12.United Statespubmed.ncbi.nlm.nih.gov
Prescribing patterns and the use of therapeutic drug monitoring of psychotropic medication in a psychiatric high-security unit. [2015]The aim of this study was to investigate the use of psychotropic medication and therapeutic drug monitoring in a high-security psychiatric unit and to compare the doses and serum concentrations both with the recommended intervals and with the doses and serum concentrations in a control group. One hundred thirty-two patients were admitted in the period from January 2000 to December 2005. All available samples were used when comparing serum concentrations and doses with the recommended ranges.
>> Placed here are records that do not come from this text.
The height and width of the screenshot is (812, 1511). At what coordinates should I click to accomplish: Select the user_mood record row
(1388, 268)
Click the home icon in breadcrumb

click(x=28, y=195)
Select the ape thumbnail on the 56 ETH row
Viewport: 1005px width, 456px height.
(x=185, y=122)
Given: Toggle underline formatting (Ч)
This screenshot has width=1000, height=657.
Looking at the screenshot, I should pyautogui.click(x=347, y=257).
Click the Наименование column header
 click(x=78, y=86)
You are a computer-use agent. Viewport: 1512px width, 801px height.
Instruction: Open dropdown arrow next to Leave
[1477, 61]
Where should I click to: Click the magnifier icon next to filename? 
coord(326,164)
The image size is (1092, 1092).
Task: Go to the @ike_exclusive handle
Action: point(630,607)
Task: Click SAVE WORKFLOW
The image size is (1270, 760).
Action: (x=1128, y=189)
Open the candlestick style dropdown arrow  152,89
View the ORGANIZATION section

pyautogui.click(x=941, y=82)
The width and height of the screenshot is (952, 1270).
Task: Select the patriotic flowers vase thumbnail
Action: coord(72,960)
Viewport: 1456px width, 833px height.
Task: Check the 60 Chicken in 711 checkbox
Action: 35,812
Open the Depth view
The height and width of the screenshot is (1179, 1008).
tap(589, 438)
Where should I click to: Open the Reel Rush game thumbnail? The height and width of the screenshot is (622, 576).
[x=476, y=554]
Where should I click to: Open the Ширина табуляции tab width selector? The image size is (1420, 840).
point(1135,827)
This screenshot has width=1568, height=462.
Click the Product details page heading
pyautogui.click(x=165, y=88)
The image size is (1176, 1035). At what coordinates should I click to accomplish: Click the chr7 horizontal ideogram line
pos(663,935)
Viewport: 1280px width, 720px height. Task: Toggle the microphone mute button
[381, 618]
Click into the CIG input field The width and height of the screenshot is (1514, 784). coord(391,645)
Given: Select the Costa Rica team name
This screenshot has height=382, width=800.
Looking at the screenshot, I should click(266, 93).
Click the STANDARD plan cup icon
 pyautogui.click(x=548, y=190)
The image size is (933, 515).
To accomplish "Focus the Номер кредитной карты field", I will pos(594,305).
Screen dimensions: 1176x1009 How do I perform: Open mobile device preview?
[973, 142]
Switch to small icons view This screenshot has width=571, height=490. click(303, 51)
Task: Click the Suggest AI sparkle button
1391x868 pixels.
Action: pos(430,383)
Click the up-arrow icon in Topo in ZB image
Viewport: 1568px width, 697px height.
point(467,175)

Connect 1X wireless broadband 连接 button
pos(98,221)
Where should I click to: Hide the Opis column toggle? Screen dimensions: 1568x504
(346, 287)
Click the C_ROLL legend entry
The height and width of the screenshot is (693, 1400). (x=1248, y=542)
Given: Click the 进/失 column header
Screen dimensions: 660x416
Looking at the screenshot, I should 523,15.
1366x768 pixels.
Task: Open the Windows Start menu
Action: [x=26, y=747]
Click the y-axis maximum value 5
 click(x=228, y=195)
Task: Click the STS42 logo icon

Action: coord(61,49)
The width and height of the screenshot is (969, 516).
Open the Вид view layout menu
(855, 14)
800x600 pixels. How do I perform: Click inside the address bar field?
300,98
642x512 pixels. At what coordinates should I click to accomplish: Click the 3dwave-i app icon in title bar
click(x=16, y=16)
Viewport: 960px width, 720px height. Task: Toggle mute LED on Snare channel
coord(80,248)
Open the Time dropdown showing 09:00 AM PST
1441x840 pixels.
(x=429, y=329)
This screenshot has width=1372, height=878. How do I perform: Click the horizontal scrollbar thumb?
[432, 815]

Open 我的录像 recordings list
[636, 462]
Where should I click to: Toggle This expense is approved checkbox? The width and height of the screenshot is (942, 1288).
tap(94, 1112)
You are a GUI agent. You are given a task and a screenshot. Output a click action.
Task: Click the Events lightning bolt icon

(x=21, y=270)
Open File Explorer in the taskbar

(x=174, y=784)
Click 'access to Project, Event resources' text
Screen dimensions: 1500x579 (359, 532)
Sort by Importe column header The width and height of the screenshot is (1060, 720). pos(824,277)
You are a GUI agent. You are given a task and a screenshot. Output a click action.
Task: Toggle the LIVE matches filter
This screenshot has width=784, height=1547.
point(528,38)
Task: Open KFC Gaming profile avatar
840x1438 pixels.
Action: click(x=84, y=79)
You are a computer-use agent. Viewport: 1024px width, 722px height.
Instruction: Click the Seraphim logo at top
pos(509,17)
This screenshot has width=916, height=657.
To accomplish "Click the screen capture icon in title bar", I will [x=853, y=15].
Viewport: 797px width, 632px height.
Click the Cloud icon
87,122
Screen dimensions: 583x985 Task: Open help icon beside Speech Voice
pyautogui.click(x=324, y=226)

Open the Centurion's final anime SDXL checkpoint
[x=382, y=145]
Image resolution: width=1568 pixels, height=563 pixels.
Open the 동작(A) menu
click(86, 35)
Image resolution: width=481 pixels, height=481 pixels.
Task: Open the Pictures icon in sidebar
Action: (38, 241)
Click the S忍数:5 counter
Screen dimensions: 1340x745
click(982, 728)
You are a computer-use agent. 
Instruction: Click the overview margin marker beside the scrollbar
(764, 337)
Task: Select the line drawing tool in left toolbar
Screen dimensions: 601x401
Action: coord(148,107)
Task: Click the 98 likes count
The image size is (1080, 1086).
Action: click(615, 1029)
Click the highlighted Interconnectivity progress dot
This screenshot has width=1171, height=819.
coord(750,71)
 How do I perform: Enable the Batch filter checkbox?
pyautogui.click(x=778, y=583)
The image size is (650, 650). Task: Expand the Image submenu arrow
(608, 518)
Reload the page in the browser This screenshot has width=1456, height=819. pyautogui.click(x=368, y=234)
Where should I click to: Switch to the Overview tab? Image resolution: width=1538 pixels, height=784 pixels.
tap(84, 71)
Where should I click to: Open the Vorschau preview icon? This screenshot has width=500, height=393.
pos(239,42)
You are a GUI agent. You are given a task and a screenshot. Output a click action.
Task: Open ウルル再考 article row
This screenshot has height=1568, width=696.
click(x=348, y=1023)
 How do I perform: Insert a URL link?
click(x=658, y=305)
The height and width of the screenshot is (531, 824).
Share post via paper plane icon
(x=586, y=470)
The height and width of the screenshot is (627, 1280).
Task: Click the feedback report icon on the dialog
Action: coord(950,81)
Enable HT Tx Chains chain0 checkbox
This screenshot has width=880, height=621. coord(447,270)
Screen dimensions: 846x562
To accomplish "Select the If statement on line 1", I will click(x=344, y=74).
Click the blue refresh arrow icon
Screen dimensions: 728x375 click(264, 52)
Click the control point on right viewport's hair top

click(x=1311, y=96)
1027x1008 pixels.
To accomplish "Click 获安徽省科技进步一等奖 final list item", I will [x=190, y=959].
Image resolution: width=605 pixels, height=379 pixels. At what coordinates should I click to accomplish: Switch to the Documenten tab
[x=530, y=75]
For the comparison of doses and serum concentration-to-dose (C:D) ratios with the control group only 1 sample from each patient was used. A total of 459 analyses of 27 different drugs in samples from 8 women and 73 men were included. The median number of therapeutic drug monitoring analyses per patient was 4 (range 1-29). Thirty-seven of the 81 patients (46%) used 2 or more antipsychotics at the same time. Clozapine, lamotrigine, olanzapine, quetiapine, ziprasidone, and zuclopenthixol were often given in doses above the recommended. The serum levels were frequently above those recommended for clozapine, olanzapine, quetiapine, risperidone, ziprasidone, and zuclopenthixol. The serum levels were significantly higher in the study group than in the control group for clozapine, lamotrigine, quetiapine, and zuclopenthixol. The given dose was significantly higher in the study group than in the control group for clozapine, lamotrigine and zuclopenthixol. The C:D ratio was significantly lower in the study group than in the control group for olanzapine but higher for quetiapine. The non-evidence based practice of high-dose polypharmacy with several antipsychotics is widely used in this unit. The use of higher doses in the study group than in the control group was not due to differences in metabolism or adherence to treatment between the 2 groups. The frequent use of therapeutic drug monitoring did not seem to have a great impact on the prescribed doses.